# Data to process:
*** Block opens ***

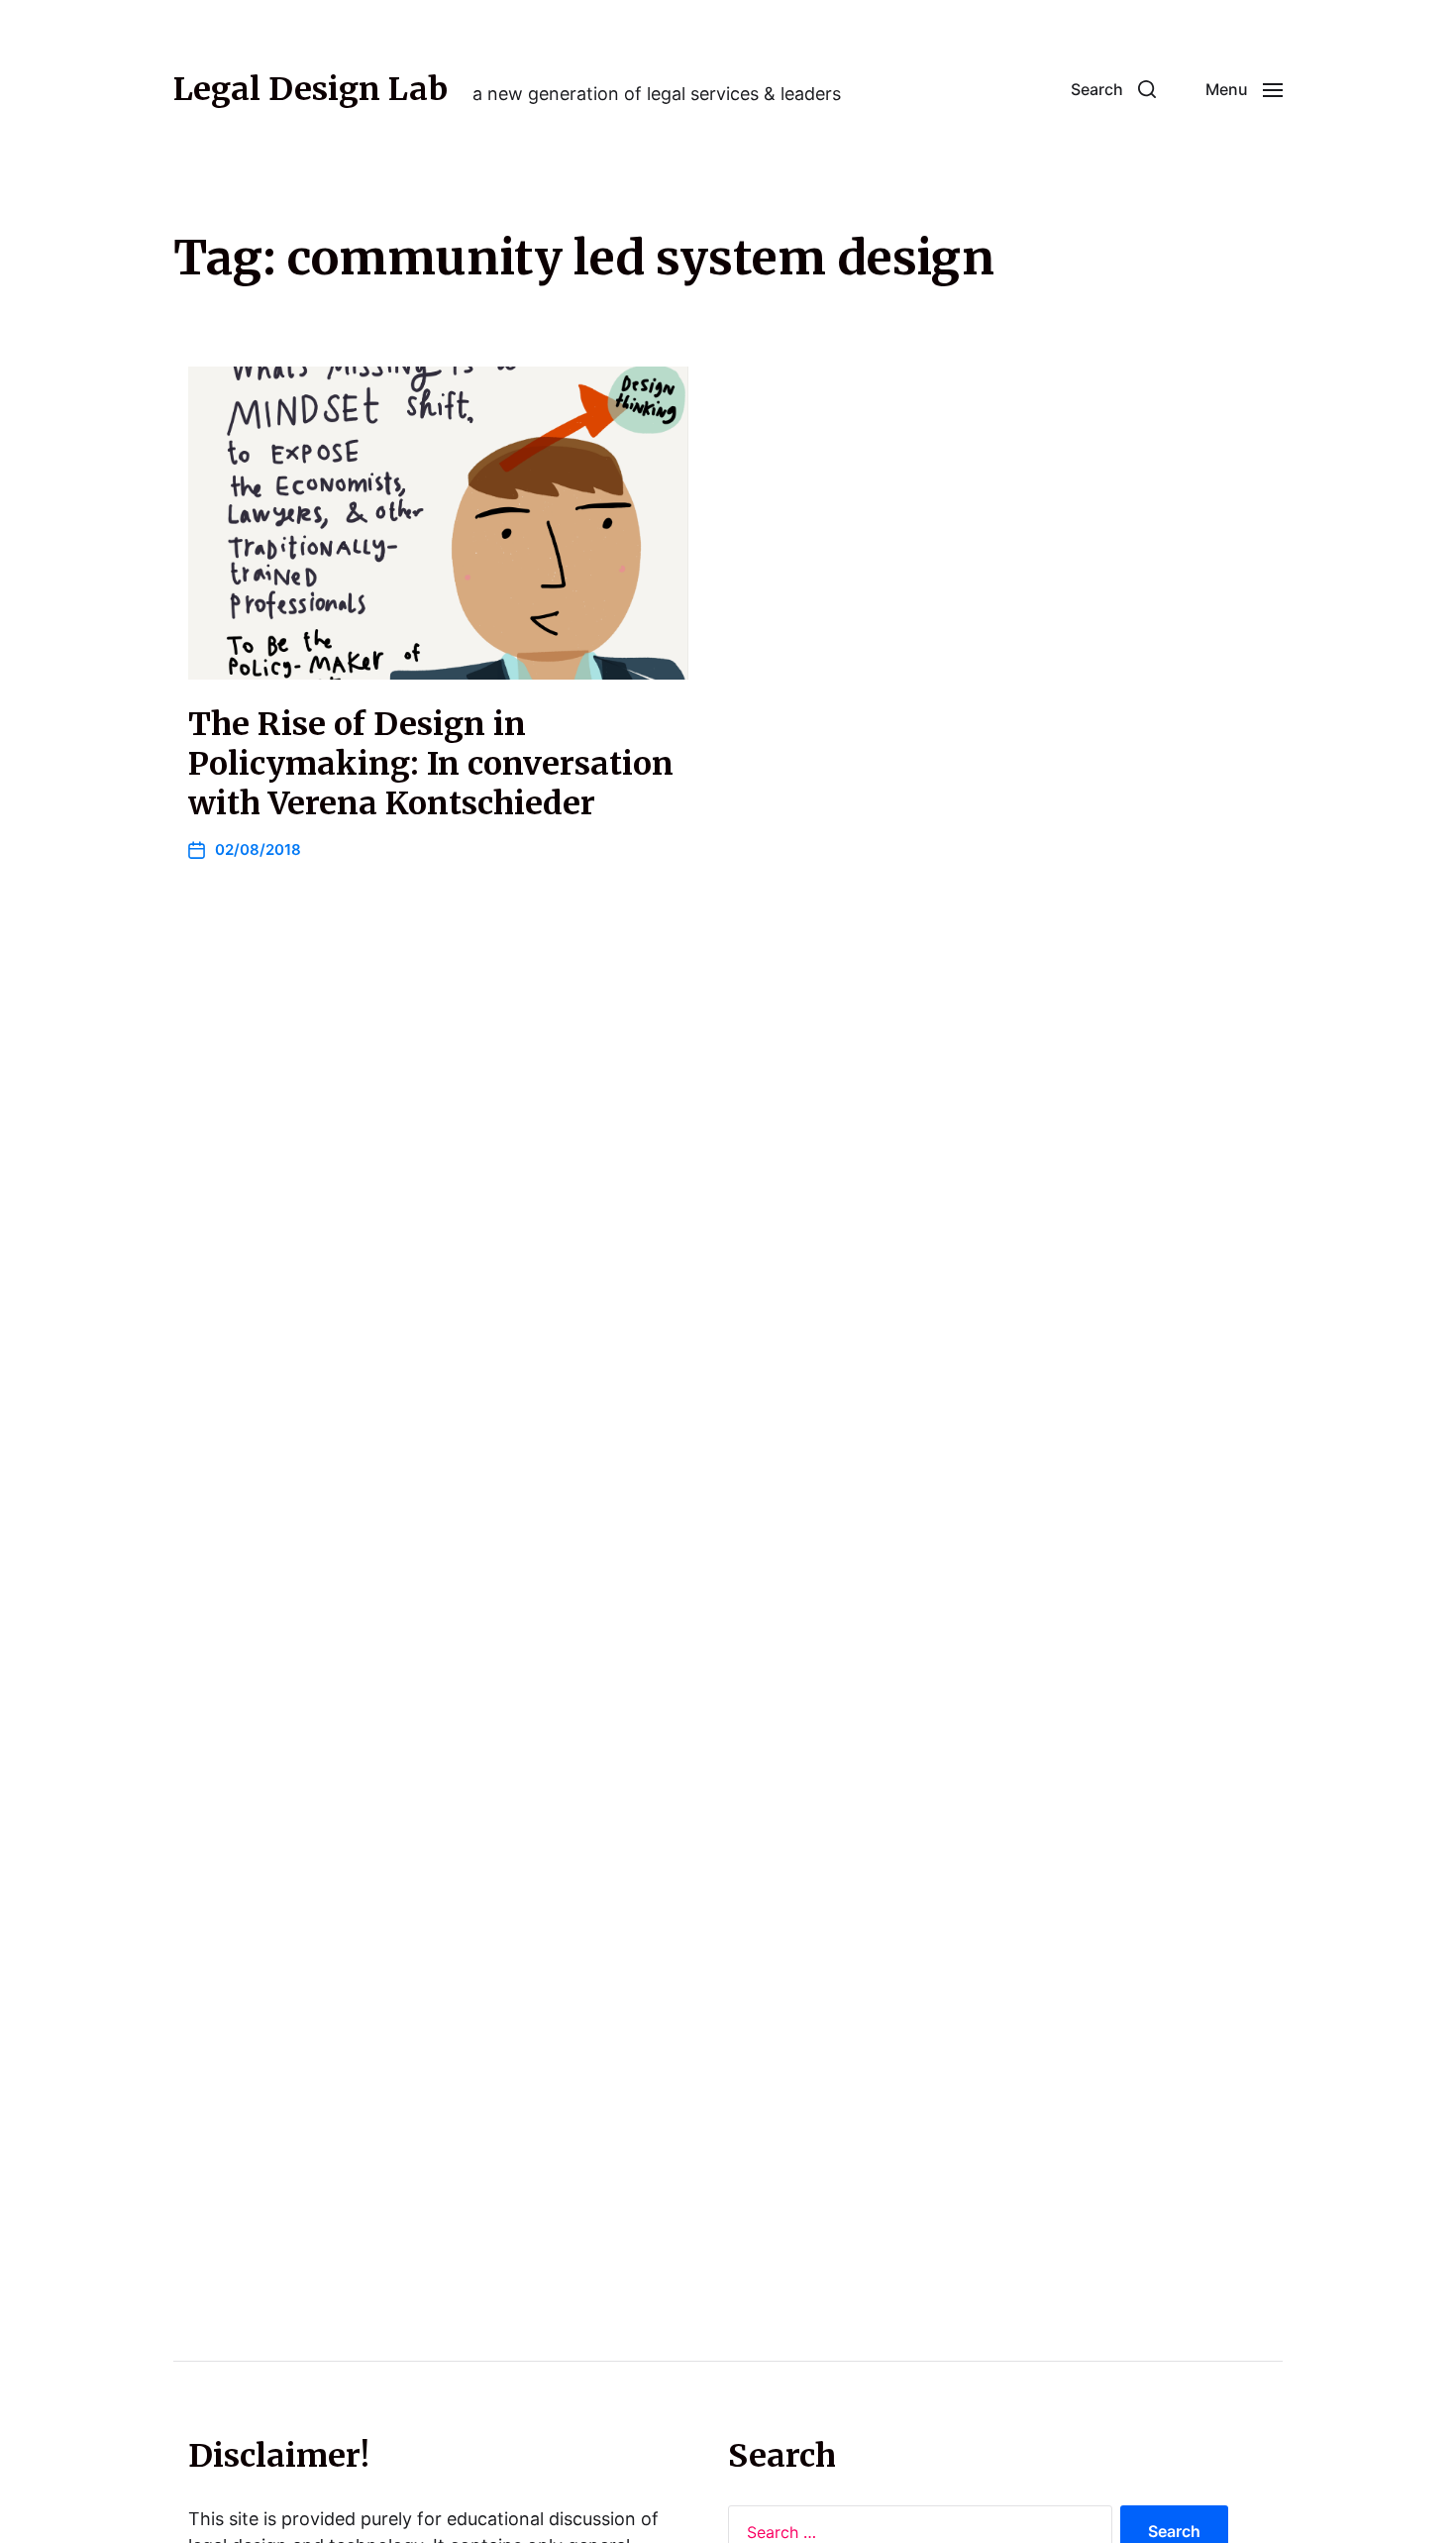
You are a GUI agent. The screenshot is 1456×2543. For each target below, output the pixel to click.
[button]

*** Block closes ***
*** Block opens ***

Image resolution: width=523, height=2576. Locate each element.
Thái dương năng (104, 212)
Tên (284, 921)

*** Block closes ***

# What this task involves:
Working from the entries above, find every line in which the word "each" occurs and copy it.

# Exercise answer:
You are a GUI agent. The screenshot is 1456×2543. For each target below, output the pixel to click.
Image resolution: width=523, height=2576. Locate each element.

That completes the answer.